Aim: Pick up the movie villains countdown right after its final sentence and keep writing it in the same style.

Text passage:
Daniel Day-Lewis is probably the greatest actor in cinema and it’s only fitting that his portrayal as the malicious Butcher; Bill Cutting, known better as Bill the Butcher. Cutting is the ruthless american born tyrant of New York 1800s in Scorsese’s masterfully made period piece. He’s played to absolute perfection by Day-Lewis, because while he is a terrible and ruthless murderer, at times it seems he even has morals. Very few though, of course.

6. Frank

The western gunslinger known only by the name of Frank is a spectacularly menacing villain, but the thing that makes him most interesting to watch is the actor whose playing him. This was an out of the ordinary choice for Henry Fonda, a man’s whose career is full of do-gooders and family men, but in the mix of all those good guys, you’ll find one black hearted fiend and he plays him to perfection. Its his best performance and that my friends is saying something.

5. Amon Goeth

Ralph Fiennes has a long list of fantastic villains and an even longer list of fantastic roles. His greatest role just so happens to be my fifth favorite villain. Amon Goeth is the face of evil behind the classic WWII epic Schindler’s List. He dictates the labor camp where most of the film takes place and Fiennes plays it so disturbingly well. His morning routine consists of getting up, taking a piss and shooting randon jews in the camp with a sniper. He’s sick and degenrate, and if you step out of line it becomes quite evident early on what will happen to you.

Extracted data:
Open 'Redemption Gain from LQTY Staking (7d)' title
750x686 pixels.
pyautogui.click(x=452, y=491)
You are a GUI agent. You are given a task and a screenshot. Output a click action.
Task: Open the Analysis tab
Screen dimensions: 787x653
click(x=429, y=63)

--

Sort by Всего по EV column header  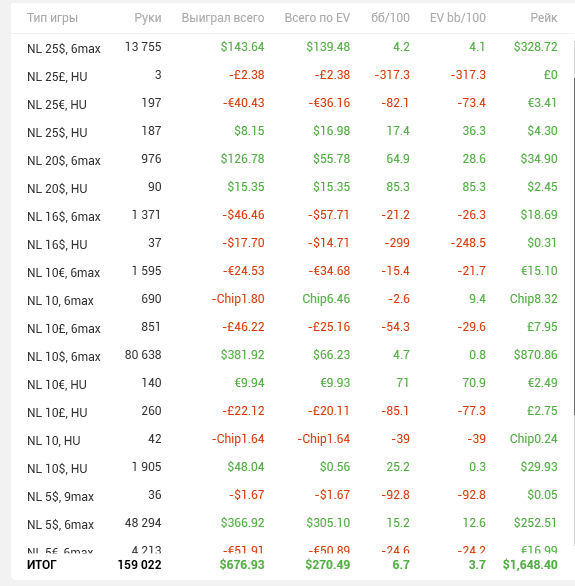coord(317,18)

* * *

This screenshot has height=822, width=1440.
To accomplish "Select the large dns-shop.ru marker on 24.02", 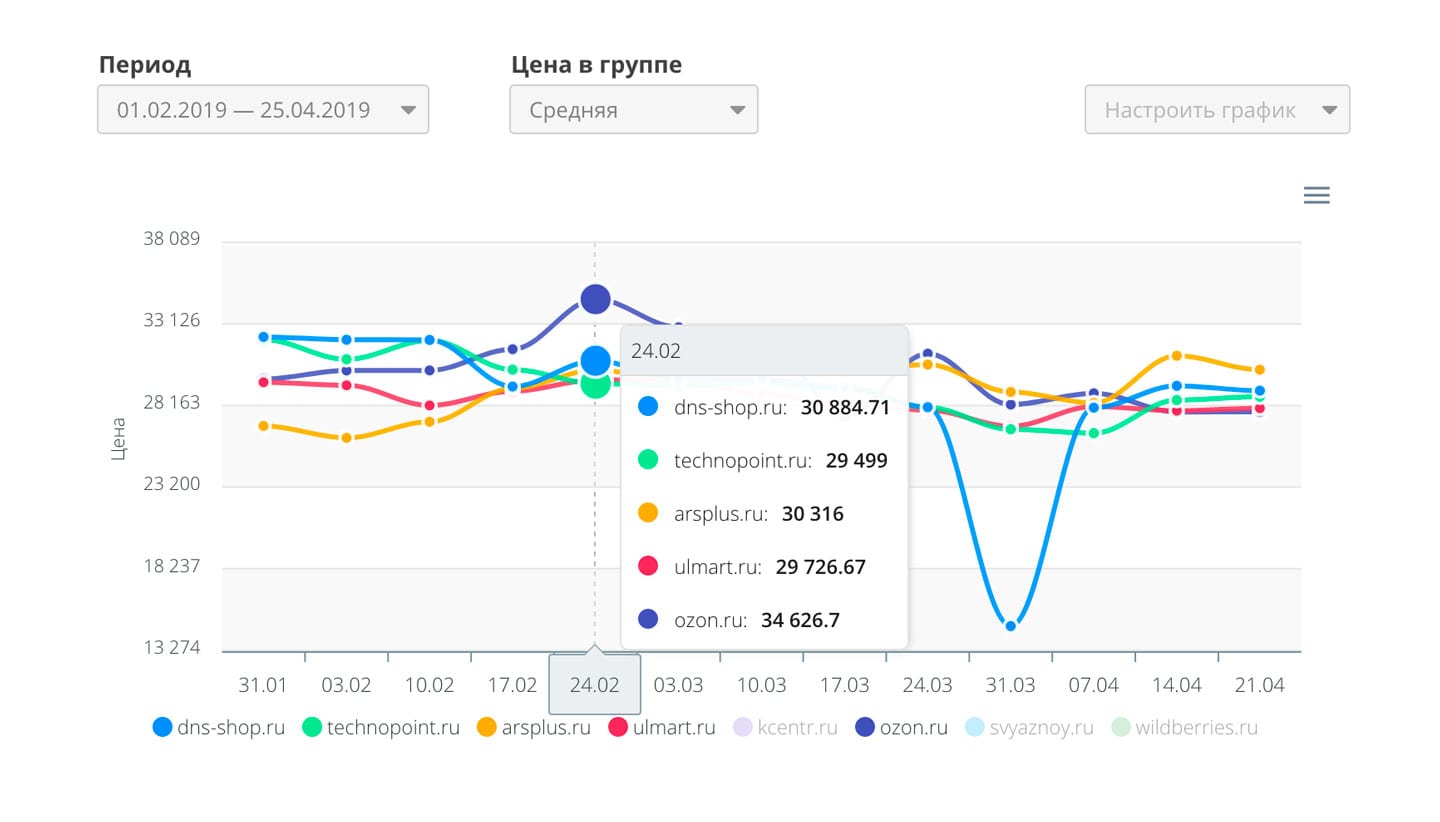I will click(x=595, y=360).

Written answer:
4. Hannibal Lecter

It was quite hard to put Hannibal “The Cannibal” Lecter so high on this list. Most would say he deserves the top spot, and when I do see him there on other lists, I’m never disappointed, he does deserve it, I just think there’s a few qualities (for lack of a better word) that I enjoy more in my top 3. Anyways though, Lecter is probably in my opinion “the” classic movie villain. He’s sinister, intelligent and at times even courteous. He hardly ever blinks and never once does he doubt his eventual victory. It’s one of the greatest performances ever put on the silver screen and by far Anthony Hopkins’ best work.

3. Col. Hans Landa

Almost all would agree that Colonel Hans Landa of the SS is an amazing villain. Most wouldn’t agree with his high placement on this list so soon after the release of the movie. Well, I’ve seen the movie seven times and I can honestly say that there is only two other villains that I enjoy more than Hans Landa. I want to point out that numbers 3 and 2 are very equally matched on this list. Landa is not your cliche nazi. He’s an intelligent and charming detective whose able to work his way through the threads of past, present and coming events so that he can assure his own gain. Nothing else matters, not even the fuhrer. He always has a plan and focus and doesn’t care who he has to step on to achieve his goals. Christoph Waltz is absolutely breathtaking in every single one of his scenes. He is one of the most evil villains ever put on screen, but its so entertaining to watch every single thing he does, whether that be drinking a glass of milk or strangling a person to death.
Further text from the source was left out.